UN, Islam, land and property research series: Habitat Position papers 1 – 6

The six position papers are part of eight position papers produced as part of a series on Islam, land and property, accompanied by a database, with proposed strategies which could enhance the knowledge and augment the capacity of UN-HABITAT and its partners to work more effectively in Muslim contexts. However, these papers have been written for a general audience without any assumption of knowledge regarding Islam, law or property rights and are therefore offer basic information as well as an opportunity to revisit first principles.

a.    Islamic Land theories and Applications. Position paper I, Islam, Land and Property Research Series, Nairobi. United Nations Human Settlements Programme (UN-HABITAT).

Position Paper I contextualises and introduces Islamic property and land concepts as part of a sophisticated and alternate land framework running alongside international regimes. The Islamic property rights framework conceives of land as a sacred trust but promotes individual ownership with a re-distributive ethos. It argues that engagement with Islamic dimensions of land may potentially support land rights initiatives in Muslim societies and has implications for programmes relating to land administration, land registration, urban planning and environmental sustainability.

b.    Islamic Land Tenure and Reforms. Position paper II, Islam, Land and Property Research Series, Nairobi. United Nations Human Settlements Programme (UN-HABITAT).

Position Paper II explores how land tenure concepts, categorisations and arrangements within the Islamic world are multi-faceted, generally distinctive and certainly varied. This paper explores the socio-historical context and development of Islamic land tenure regimes leading to the ‘web of tenure’ in contemporary Muslim societies. An appreciation of the historical context of land tenure in Muslim societies and the range of land tenure forms contributes towards development of authentic and innovative strategies for enhancing access to land and land rights.

c.    Islamic Law, Land and Methodologies. Position paper III, Islam, Land and Property Research Series, Nairobi,United Nations Human Settlements Programme (UN-HABITAT). 

Position Paper III on Islamic Law, Land and Methodologies finds Islamic law (Shari’a) an important factor influencing land rights and tenure systems in Muslim societies. Islamic law can be seen as an evolving, responsive and assimilating sphere of competing ideologies and interests, though it is a site of struggle between conservatives and liberals. An appreciation of the distinctive features and sources of Islamic law, its methodologies and diversity in application and its dispute resolution mechanisms would contribute towards strategies aimed at enhancing security of tenure.

d.    Islamic Human Rights and Land.Position paper IV, Islam, Land and Property Research Series, Nairobi, United Nations Human Settlements Programme (UN-HABITAT). 
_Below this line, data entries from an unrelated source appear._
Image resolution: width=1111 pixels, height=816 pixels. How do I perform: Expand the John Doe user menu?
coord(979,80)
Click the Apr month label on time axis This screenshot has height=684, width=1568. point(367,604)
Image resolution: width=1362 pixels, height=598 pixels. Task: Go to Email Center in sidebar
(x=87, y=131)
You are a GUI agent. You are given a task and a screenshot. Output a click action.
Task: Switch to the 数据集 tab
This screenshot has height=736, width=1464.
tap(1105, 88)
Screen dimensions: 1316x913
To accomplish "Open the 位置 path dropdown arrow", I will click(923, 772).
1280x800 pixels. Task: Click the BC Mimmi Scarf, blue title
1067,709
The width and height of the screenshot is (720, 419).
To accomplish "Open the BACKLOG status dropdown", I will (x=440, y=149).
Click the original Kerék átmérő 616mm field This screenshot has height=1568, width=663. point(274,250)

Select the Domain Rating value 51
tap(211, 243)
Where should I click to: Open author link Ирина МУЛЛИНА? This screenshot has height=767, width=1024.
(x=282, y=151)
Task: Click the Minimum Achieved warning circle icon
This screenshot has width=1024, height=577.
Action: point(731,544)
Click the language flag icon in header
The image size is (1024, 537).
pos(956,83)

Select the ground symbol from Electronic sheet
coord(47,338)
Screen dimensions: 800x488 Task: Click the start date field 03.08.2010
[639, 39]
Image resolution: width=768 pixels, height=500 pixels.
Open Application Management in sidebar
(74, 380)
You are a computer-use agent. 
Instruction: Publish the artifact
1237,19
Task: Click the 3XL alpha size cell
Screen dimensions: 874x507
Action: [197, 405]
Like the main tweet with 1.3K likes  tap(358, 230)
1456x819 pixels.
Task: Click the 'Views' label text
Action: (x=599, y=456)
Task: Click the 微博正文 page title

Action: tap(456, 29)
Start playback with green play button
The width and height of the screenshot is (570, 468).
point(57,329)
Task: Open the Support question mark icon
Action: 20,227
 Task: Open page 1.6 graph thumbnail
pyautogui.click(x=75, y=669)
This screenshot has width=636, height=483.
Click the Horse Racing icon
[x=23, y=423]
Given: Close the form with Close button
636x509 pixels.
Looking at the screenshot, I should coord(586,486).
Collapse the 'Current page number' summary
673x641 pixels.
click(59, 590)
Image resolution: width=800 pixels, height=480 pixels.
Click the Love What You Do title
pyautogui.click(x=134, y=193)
Position Paper IV Islamic Human Rights and Land sets out to examine the relationship between international human rights and Islamic conceptions of human rights in theory and practice. It argues that, with respect to land rights, the difference between these two sets of rights appears minimal and a sensitive and careful recognition of Islamic religious and political sensitivities can help deliver international human rights more effectively in Muslim societies, without offending Islamic principles.

e.    Muslim Women’s Right to Property. Position paper V, Islam, Land and Property Research Series, Nairobi. United Nations Human Settlements Programme (UN-HABITAT). 

Position Paper V Muslim Women’s Rights to Property explores the nature and scope of women’s rights to property and land under Islamic law (Shari’a) through a socio-historical background to women’s property rights, an appraisal of modern legal reforms and the avenues for enhancing their security of tenure.  It argues that despite assumptions to the contrary, there are potential empowering strategies for women through Islamic law which can enhance women’s access to land and enforcement of their other property rights.

f.     Islamic Inheritance Laws and Systems. Position paper VI, Islam, Land and Property Research Series, Nairobi,United Nations Human Settlements Programme (UN-HABITAT).    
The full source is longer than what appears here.